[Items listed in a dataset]
-*-

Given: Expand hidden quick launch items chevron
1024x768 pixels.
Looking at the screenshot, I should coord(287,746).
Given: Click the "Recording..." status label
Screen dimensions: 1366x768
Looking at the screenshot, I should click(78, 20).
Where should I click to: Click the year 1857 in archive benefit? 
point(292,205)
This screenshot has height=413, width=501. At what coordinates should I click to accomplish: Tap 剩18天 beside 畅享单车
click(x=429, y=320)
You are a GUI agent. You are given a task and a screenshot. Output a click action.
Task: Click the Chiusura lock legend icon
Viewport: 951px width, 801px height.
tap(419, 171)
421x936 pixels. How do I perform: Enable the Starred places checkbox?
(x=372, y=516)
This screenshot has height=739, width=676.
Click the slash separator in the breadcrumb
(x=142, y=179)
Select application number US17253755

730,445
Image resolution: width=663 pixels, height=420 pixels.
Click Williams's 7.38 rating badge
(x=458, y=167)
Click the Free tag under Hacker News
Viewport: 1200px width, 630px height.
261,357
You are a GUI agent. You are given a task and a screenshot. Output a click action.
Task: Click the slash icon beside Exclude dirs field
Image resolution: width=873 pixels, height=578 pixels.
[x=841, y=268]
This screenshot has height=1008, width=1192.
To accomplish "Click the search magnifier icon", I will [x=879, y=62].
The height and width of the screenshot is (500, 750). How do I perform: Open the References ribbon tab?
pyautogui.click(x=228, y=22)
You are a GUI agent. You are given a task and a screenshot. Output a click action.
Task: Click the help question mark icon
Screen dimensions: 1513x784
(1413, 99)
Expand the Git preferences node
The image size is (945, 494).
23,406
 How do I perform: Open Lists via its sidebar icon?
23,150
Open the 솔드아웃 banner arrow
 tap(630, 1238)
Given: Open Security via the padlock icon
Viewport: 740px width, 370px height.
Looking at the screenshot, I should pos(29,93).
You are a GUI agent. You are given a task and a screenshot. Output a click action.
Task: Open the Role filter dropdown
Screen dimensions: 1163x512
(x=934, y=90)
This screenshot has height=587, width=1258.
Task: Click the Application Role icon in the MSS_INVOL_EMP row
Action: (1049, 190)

-*-

WHAT YOU ARE ASKED TO DO ->
For each entry above, write out an exact copy.

RESULT OF THE EXERCISE ->
Given: Expand hidden quick launch items chevron
1024x768 pixels.
Looking at the screenshot, I should coord(287,746).
Given: Click the "Recording..." status label
Screen dimensions: 1366x768
Looking at the screenshot, I should click(78, 20).
Where should I click to: Click the year 1857 in archive benefit? 
point(292,205)
This screenshot has height=413, width=501. At what coordinates should I click to accomplish: Tap 剩18天 beside 畅享单车
click(x=429, y=320)
You are a GUI agent. You are given a task and a screenshot. Output a click action.
Task: Click the Chiusura lock legend icon
Viewport: 951px width, 801px height.
tap(419, 171)
421x936 pixels. How do I perform: Enable the Starred places checkbox?
(x=372, y=516)
This screenshot has height=739, width=676.
Click the slash separator in the breadcrumb
(x=142, y=179)
Select application number US17253755

730,445
Image resolution: width=663 pixels, height=420 pixels.
Click Williams's 7.38 rating badge
(x=458, y=167)
Click the Free tag under Hacker News
Viewport: 1200px width, 630px height.
261,357
You are a GUI agent. You are given a task and a screenshot. Output a click action.
Task: Click the slash icon beside Exclude dirs field
Image resolution: width=873 pixels, height=578 pixels.
[x=841, y=268]
This screenshot has height=1008, width=1192.
To accomplish "Click the search magnifier icon", I will [x=879, y=62].
The height and width of the screenshot is (500, 750). How do I perform: Open the References ribbon tab?
pyautogui.click(x=228, y=22)
You are a GUI agent. You are given a task and a screenshot. Output a click action.
Task: Click the help question mark icon
Screen dimensions: 1513x784
(1413, 99)
Expand the Git preferences node
The image size is (945, 494).
23,406
 How do I perform: Open Lists via its sidebar icon?
23,150
Open the 솔드아웃 banner arrow
 tap(630, 1238)
Given: Open Security via the padlock icon
Viewport: 740px width, 370px height.
Looking at the screenshot, I should pos(29,93).
You are a GUI agent. You are given a task and a screenshot. Output a click action.
Task: Open the Role filter dropdown
Screen dimensions: 1163x512
(x=934, y=90)
This screenshot has height=587, width=1258.
Task: Click the Application Role icon in the MSS_INVOL_EMP row
Action: (1049, 190)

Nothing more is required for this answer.